Before I had the opportunity to think again I heard a crashing sound coming from his direction. Straining to see what was making the ruckus through the thicket; my eyes couldn’t believe what I saw as antlers appeared above the brush coming straight at me.
As the buck popped out into an opening some 20 yards distant, his massive rack shined like Christmas tree lights and I quickly put the crosshairs of my 30-06 behind his shoulder and squeezed the trigger. As the rifle roared and echoed through the swamp, the buck disappeared in the swamp bottom and silence followed.
Had Pawpaw Pat seen the buck and tried to move him my way? Or had his whistling turned the buck towards me? Whatever the cause, his whistling did get my attention and caused me to stop for just an instant at just the right time. Just long enough for me to spot that old buck crashing through the brush before he spotted me.
A sinking feeling promptly hit me and I was sick to my stomach at letting that buck get by me. Could I have missed at such close range? The buck never flinched or appeared hit, but I had to find out as soon as possible. Hurrying to the spot where I last saw the buck, I detected a bright red splotch glistening on the leaves.
And then I spotted another and another and finally the trail led directly to my Thanksgiving buck. I’d sent the 180 grain bullet right into his heart and he ran just out of sight before collapsing in a heap. The thrill of harvesting a trophy buck in close quarters while stalking on my feet with a rifle in my hands was exhilarating and rewarding, but doing it while my hunting mentor and brother were there with me made it better still.
Just the mere mention of Thanksgiving brings up vivid memories for many of us. Thanksgiving is a time of celebration of the good times and good memories for many. Family, food and fun are all intertwined in memories of the past and present. Thanksgiving is a time for counting our blessings and taking stock of the bountiful blessings and opportunities that we have all around us.
No matter how tough things may seem, we are blessed to live in a land that is still overflowing with bountiful opportunities and teeming with fish and game. We are limited only by our imagination. If you are an outdoorsmen you can celebrate another Thanksgiving Day in the woods or on the water and then enjoy a magnificent feast with family and friends. And you can make new Thanksgiving memories with your family and friends while remembering the days of yore.
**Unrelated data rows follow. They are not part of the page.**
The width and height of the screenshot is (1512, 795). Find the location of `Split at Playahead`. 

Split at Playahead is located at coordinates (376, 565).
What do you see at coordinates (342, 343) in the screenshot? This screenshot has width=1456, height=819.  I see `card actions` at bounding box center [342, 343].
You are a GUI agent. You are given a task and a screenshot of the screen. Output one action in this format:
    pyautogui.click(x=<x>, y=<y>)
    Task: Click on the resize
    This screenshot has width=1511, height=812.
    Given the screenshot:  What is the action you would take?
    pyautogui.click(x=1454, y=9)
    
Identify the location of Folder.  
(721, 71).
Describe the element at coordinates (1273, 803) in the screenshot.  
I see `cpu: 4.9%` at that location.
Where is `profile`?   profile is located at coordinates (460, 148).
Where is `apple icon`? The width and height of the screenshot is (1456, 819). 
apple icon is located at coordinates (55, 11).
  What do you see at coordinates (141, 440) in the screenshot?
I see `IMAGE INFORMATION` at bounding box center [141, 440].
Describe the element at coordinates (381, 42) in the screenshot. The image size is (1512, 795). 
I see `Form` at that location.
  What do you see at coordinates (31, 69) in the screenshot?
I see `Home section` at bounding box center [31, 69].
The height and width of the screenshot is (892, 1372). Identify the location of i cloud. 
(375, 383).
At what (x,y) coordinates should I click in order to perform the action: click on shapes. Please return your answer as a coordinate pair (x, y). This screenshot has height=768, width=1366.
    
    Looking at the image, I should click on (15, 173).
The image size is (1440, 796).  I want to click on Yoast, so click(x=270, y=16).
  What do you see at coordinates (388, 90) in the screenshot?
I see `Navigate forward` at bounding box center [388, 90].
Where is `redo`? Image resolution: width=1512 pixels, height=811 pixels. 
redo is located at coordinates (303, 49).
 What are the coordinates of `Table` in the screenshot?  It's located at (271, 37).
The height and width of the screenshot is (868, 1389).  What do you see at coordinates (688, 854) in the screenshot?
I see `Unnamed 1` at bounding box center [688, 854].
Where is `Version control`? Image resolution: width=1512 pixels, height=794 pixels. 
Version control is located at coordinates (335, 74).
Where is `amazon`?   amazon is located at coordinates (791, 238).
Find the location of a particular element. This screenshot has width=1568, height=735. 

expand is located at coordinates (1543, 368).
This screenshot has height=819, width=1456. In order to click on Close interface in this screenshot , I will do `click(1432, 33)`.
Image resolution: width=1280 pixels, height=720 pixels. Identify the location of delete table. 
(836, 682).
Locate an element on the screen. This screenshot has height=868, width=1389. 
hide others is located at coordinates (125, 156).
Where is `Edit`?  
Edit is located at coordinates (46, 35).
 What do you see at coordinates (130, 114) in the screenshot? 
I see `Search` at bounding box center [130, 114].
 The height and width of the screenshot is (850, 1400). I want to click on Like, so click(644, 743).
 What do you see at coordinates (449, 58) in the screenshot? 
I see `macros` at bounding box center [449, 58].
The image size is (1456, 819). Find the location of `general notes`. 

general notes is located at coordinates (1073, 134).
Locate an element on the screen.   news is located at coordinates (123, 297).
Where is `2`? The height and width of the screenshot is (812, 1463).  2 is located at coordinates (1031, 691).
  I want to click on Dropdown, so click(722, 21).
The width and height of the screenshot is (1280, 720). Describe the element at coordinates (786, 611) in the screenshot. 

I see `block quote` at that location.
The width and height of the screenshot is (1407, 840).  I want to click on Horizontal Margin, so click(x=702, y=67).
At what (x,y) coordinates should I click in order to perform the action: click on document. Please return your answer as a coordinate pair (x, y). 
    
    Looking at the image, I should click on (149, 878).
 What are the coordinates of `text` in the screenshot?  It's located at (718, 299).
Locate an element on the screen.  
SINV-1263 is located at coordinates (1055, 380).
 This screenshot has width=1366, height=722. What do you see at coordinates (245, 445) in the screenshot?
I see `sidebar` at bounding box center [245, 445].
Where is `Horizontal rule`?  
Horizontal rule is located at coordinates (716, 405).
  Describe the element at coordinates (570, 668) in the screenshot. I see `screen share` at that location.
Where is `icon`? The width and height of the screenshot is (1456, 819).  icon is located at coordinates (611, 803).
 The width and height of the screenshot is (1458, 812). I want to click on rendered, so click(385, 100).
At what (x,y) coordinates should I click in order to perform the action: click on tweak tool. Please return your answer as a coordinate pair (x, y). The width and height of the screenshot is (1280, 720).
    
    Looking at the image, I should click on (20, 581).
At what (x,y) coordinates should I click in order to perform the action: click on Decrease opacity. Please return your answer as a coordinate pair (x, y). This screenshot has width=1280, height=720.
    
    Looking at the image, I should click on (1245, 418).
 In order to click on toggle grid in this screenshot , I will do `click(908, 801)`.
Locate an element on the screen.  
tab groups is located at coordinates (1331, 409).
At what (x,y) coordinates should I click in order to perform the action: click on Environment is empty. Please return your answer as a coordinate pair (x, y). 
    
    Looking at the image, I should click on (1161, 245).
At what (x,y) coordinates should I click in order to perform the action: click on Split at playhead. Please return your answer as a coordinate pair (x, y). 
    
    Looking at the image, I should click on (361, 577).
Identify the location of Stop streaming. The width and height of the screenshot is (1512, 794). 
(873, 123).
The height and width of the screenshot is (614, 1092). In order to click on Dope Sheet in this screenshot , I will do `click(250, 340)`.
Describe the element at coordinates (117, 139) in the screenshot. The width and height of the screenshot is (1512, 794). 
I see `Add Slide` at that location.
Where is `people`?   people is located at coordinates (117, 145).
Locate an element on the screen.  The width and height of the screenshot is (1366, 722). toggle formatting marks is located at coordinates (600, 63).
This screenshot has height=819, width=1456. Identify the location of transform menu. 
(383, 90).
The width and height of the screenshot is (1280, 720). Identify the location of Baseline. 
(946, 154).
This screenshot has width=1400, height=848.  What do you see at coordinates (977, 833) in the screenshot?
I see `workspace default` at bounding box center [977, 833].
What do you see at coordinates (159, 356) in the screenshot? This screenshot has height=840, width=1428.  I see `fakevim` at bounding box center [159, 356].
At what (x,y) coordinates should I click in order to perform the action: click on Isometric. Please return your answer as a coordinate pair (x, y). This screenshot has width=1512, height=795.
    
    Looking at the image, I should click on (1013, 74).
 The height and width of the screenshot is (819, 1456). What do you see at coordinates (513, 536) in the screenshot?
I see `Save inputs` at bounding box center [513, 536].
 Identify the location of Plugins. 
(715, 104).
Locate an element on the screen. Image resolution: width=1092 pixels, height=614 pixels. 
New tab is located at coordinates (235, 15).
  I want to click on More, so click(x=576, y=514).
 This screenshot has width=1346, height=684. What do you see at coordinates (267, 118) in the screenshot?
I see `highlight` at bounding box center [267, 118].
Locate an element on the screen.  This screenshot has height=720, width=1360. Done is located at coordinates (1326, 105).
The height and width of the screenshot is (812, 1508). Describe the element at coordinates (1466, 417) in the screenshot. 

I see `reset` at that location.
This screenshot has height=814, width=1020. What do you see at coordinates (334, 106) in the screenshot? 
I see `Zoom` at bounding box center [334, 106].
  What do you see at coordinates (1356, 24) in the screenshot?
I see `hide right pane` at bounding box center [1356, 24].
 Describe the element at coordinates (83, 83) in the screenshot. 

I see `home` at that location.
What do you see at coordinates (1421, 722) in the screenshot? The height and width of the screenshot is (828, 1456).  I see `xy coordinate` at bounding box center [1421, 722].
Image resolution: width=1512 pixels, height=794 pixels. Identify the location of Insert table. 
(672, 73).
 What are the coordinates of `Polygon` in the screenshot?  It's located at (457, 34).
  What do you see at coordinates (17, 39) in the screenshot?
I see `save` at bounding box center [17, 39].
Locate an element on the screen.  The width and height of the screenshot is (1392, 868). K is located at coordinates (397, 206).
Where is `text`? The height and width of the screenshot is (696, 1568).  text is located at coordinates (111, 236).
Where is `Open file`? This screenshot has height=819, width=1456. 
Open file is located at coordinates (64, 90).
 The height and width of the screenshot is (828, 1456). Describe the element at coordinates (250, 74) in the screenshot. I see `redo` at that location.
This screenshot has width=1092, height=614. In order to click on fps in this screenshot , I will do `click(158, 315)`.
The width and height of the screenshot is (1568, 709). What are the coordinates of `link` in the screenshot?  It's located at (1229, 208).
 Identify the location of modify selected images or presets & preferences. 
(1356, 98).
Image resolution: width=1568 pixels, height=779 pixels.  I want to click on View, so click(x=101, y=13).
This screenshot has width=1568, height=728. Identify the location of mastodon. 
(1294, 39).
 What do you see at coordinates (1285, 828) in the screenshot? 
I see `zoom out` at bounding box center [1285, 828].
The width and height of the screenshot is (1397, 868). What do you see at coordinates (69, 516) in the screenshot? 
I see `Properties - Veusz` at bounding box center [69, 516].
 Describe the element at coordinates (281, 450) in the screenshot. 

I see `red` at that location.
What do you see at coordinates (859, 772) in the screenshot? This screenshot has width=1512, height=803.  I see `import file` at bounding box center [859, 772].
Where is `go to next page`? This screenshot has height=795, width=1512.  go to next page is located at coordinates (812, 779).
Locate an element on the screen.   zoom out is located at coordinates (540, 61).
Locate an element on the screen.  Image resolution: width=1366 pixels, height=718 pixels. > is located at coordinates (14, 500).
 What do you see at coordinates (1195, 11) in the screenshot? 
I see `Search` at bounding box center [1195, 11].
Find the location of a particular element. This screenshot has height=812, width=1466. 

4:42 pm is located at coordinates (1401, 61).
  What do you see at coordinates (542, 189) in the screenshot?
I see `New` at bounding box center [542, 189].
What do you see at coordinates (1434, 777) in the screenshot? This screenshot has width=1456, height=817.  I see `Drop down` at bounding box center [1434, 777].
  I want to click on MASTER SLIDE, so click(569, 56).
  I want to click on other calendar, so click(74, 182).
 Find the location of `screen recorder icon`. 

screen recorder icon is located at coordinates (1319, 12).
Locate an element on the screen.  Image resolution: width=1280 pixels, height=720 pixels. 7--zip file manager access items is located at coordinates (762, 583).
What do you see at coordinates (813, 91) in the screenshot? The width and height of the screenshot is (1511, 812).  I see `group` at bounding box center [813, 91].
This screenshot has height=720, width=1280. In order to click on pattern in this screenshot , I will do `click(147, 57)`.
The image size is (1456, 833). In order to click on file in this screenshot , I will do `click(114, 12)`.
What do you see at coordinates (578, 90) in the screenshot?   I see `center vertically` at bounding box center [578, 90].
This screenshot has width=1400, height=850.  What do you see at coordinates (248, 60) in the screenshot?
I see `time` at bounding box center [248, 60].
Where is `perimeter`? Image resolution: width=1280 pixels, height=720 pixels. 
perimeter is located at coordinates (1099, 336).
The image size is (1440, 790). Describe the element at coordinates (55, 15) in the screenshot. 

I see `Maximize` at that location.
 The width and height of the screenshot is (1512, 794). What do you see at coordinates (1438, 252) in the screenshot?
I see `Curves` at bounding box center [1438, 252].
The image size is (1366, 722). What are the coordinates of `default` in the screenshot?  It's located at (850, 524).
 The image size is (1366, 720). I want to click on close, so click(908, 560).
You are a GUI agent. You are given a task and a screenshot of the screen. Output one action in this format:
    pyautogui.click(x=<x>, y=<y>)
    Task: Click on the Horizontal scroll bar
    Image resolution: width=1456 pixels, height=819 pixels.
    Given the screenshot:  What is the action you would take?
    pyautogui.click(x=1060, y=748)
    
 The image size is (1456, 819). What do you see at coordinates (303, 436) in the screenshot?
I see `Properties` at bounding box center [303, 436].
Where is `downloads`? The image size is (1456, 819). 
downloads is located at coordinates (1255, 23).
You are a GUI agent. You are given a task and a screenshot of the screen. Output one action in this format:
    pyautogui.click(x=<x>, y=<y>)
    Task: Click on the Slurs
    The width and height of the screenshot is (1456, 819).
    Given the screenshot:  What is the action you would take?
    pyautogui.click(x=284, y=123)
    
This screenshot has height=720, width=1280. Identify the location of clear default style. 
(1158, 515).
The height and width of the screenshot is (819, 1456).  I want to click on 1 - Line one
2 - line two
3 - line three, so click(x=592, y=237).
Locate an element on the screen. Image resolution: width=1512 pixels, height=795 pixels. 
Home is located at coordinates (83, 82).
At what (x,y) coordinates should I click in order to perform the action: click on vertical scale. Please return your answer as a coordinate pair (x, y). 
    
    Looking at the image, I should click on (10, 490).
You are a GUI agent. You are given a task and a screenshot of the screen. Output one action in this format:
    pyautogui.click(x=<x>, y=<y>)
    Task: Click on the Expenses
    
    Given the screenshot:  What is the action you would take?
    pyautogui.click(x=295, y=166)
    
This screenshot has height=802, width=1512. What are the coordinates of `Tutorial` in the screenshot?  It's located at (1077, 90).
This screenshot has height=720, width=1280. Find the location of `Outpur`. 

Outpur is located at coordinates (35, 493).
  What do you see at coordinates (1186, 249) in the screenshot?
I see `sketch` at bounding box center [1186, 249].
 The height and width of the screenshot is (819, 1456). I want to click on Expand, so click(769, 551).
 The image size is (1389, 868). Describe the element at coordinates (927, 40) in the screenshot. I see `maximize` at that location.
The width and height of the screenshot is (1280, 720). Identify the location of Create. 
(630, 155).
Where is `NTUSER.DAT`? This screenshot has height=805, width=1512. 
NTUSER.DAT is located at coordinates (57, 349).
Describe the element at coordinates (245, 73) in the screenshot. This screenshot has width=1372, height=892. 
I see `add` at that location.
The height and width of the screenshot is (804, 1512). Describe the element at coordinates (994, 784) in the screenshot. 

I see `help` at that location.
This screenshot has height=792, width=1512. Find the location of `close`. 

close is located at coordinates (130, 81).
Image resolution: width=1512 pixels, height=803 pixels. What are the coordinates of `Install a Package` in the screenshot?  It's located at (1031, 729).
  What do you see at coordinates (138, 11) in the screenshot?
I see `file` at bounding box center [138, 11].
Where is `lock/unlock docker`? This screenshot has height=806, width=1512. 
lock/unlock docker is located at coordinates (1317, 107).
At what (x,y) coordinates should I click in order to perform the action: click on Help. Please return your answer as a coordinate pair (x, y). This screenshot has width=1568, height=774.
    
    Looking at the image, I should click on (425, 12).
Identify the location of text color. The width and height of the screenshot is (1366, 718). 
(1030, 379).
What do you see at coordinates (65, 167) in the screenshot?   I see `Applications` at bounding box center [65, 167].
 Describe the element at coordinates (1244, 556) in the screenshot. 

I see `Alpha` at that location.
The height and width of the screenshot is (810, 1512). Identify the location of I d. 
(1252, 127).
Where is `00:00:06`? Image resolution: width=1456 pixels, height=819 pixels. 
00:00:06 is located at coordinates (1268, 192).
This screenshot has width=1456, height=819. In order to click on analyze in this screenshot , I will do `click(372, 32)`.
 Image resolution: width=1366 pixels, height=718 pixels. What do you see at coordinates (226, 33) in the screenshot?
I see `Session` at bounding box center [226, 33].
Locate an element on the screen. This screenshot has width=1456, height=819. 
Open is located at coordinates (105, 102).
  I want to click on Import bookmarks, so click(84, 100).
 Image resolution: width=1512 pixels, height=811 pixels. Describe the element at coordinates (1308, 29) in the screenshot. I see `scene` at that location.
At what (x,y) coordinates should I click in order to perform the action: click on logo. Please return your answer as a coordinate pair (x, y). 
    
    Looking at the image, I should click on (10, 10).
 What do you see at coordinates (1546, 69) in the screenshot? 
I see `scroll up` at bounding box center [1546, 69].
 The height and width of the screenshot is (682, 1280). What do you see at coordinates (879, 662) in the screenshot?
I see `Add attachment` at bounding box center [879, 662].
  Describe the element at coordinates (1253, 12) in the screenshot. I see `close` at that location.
As I celebrate another Thanksgiving Day I’ll be thankful for the opportunities of today, while reminiscing of successful hunts and family gatherings from days gone by. And I will remember those who have gone before us, making our way a bit easier while sacrificing so much for us. As I stalk through the autumn woods in search of another buck I’ll remember the sacrifices of my parents and grandparents and thank God for the abundant opportunities given me.